● What the task asks: Entries below include pictures. Output exactly the lines from the one with "San Francisco Giants (64, 2301)" down to the one with "For every named target in this 147×2576", both ends included, and leave the pictures out.

● Available data:

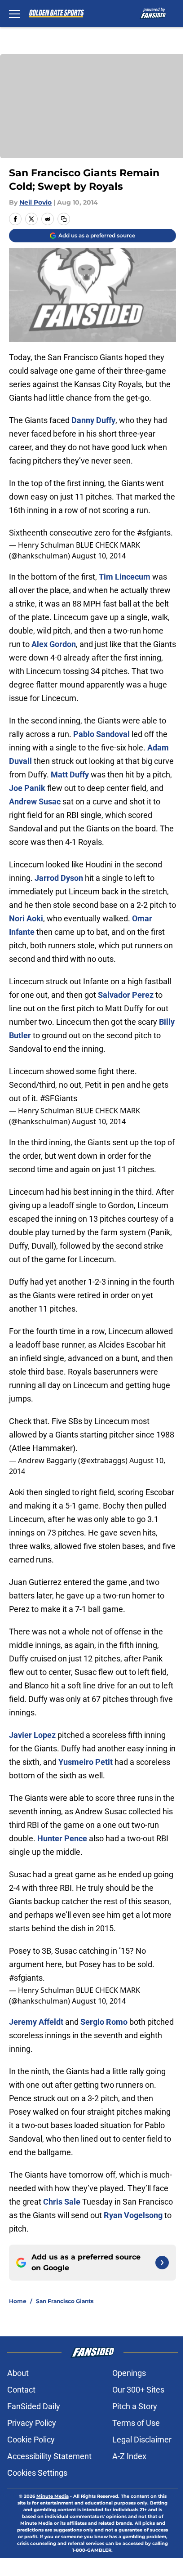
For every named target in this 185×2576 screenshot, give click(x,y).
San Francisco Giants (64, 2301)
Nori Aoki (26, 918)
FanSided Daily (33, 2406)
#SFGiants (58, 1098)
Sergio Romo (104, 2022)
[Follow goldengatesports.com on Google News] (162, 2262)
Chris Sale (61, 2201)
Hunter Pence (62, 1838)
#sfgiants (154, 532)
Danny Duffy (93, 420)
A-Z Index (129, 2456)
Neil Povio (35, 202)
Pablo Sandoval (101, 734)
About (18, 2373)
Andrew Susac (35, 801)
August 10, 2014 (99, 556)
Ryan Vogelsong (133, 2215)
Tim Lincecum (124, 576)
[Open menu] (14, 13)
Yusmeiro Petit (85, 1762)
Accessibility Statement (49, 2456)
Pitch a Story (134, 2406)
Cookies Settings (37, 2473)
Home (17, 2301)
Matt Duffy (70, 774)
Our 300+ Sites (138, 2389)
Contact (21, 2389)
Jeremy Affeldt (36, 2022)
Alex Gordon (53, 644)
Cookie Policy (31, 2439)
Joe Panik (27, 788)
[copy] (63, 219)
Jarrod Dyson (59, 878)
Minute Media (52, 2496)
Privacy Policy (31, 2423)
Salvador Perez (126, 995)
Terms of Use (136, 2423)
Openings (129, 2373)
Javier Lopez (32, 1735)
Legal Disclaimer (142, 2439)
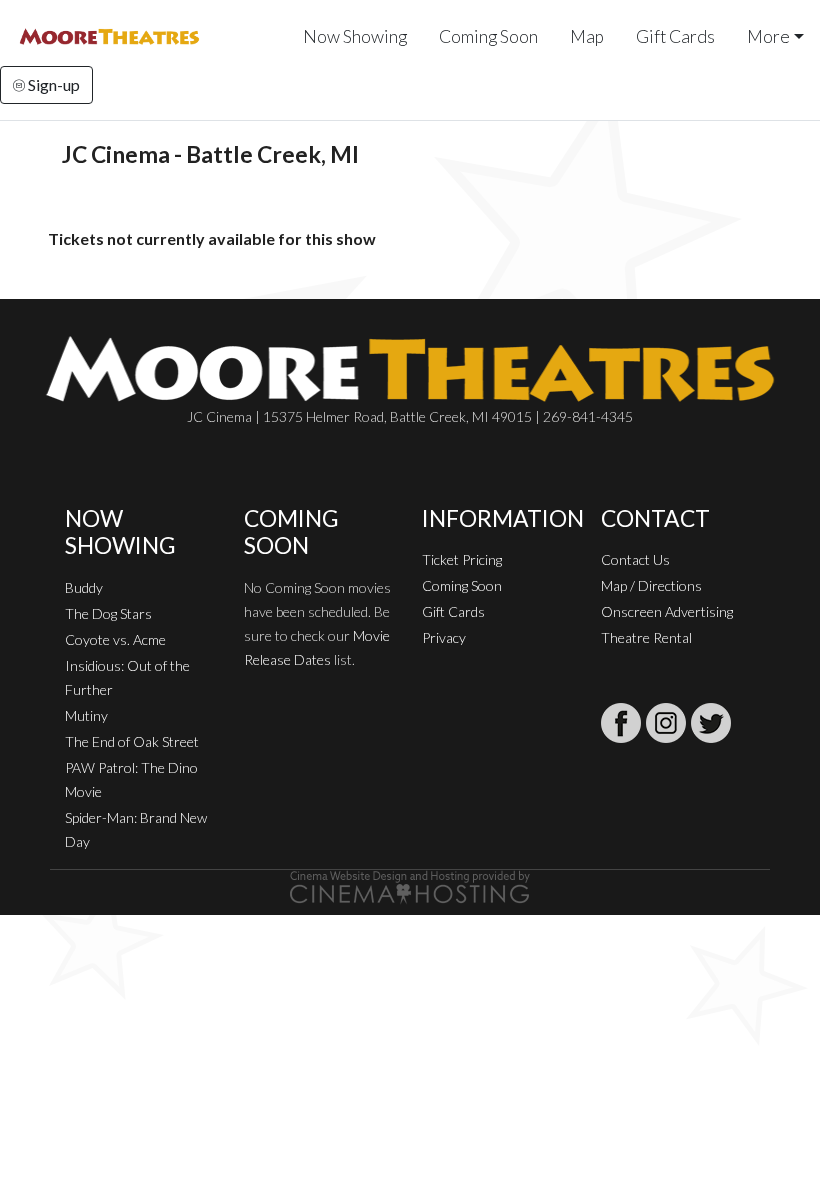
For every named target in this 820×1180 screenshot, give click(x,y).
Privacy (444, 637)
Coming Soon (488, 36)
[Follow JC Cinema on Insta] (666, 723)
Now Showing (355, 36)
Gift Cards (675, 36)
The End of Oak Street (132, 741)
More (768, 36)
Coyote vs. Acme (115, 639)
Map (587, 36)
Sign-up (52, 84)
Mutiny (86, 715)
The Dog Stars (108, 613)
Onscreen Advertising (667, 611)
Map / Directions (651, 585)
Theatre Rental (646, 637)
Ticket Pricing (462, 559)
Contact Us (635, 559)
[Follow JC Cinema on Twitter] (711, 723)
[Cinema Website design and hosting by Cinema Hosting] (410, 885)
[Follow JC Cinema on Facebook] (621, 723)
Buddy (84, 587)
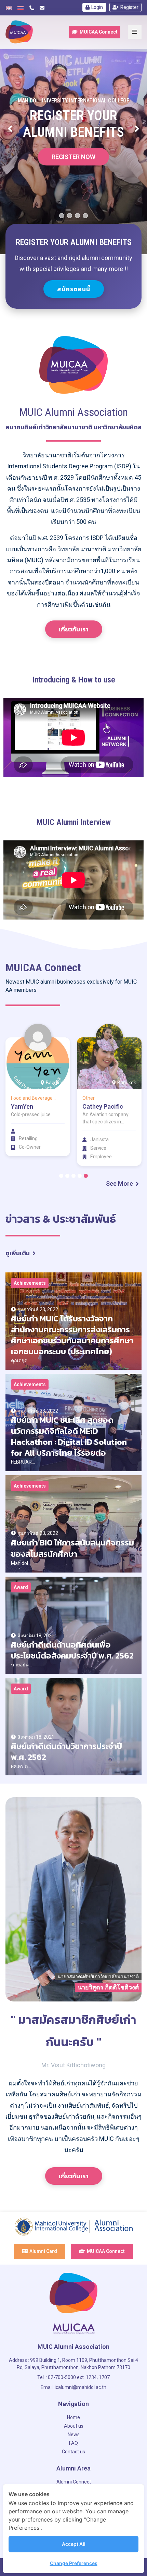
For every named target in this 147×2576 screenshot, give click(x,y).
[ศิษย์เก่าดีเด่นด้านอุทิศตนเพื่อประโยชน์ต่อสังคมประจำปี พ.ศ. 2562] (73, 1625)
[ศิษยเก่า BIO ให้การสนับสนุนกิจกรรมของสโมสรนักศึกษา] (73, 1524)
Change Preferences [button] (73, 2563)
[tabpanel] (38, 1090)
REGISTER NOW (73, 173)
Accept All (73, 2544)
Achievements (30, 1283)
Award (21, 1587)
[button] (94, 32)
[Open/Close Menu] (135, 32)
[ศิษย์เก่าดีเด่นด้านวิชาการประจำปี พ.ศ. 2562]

--

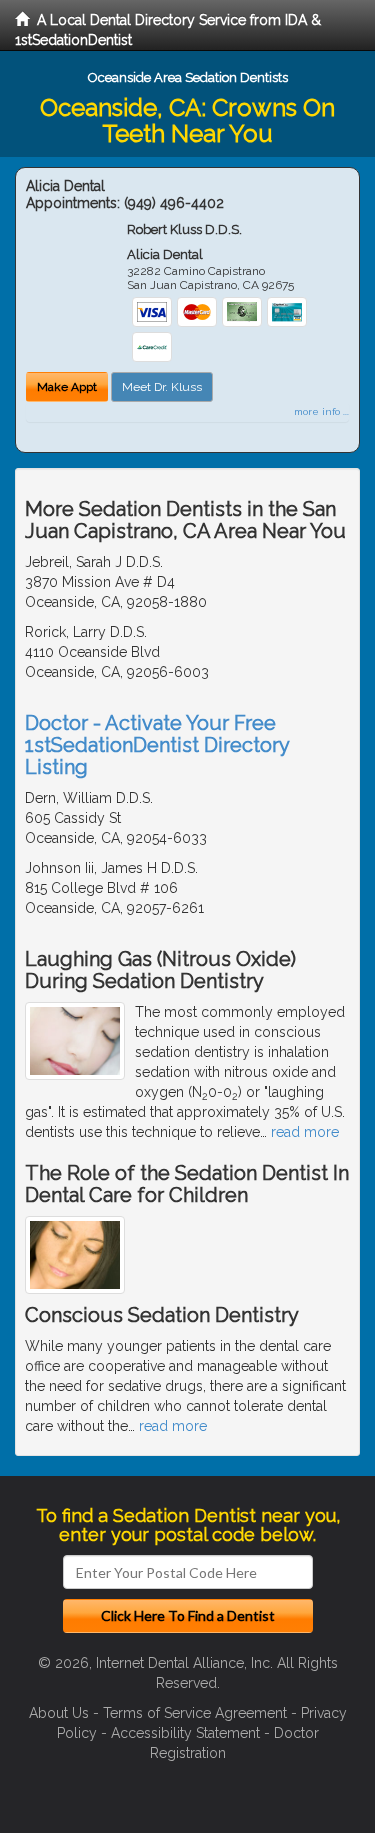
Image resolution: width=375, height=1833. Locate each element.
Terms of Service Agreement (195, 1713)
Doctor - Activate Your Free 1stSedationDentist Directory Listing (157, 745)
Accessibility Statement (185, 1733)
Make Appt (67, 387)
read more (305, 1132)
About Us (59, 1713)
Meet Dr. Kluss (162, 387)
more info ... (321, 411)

● Written answer:
San Francisco Giants (64, 2301)
Nori Aoki (26, 918)
FanSided Daily (33, 2406)
#SFGiants (58, 1098)
Sergio Romo (104, 2022)
[Follow goldengatesports.com on Google News] (162, 2262)
Chris Sale (61, 2201)
Hunter Pence (62, 1838)
#sfgiants (154, 532)
Danny Duffy (93, 420)
A-Z Index (129, 2456)
Neil Povio (35, 202)
Pablo Sandoval (101, 734)
About (18, 2373)
Andrew Susac (35, 801)
August 10, 2014 (99, 556)
Ryan Vogelsong (133, 2215)
Tim Lincecum (124, 576)
[Open menu] (14, 13)
Yusmeiro Petit (85, 1762)
Accessibility Statement (49, 2456)
Pitch a Story (134, 2406)
Cookies Settings (37, 2473)
Home (17, 2301)
Matt Duffy (70, 774)
Our 300+ Sites (138, 2389)
Contact (21, 2389)
Jeremy Affeldt (36, 2022)
Alex Gordon (53, 644)
Cookie Policy (31, 2439)
Joe Panik (27, 788)
[copy] (63, 219)
Jarrod Dyson (59, 878)
Minute Media (52, 2496)
Privacy Policy (31, 2423)
Salvador Perez (126, 995)
Terms of Use (136, 2423)
Openings (129, 2373)
Javier Lopez (32, 1735)
Legal Disclaimer (142, 2439)
For every named target in this 820×1180 screenshot, give click(x,y).
Privacy (444, 637)
Coming Soon (488, 36)
[Follow JC Cinema on Insta] (666, 723)
Now Showing (355, 36)
Gift Cards (675, 36)
The End of Oak Street (132, 741)
More (768, 36)
Coyote vs. Acme (115, 639)
Map (587, 36)
Sign-up (52, 84)
Mutiny (86, 715)
The Dog Stars (108, 613)
Onscreen Advertising (667, 611)
Map / Directions (651, 585)
Theatre Rental (646, 637)
Ticket Pricing (462, 559)
Contact Us (635, 559)
[Follow JC Cinema on Twitter] (711, 723)
[Cinema Website design and hosting by Cinema Hosting] (410, 885)
[Follow JC Cinema on Facebook] (621, 723)
Buddy (84, 587)
For every named target in this 147×2576 screenshot, give click(x,y).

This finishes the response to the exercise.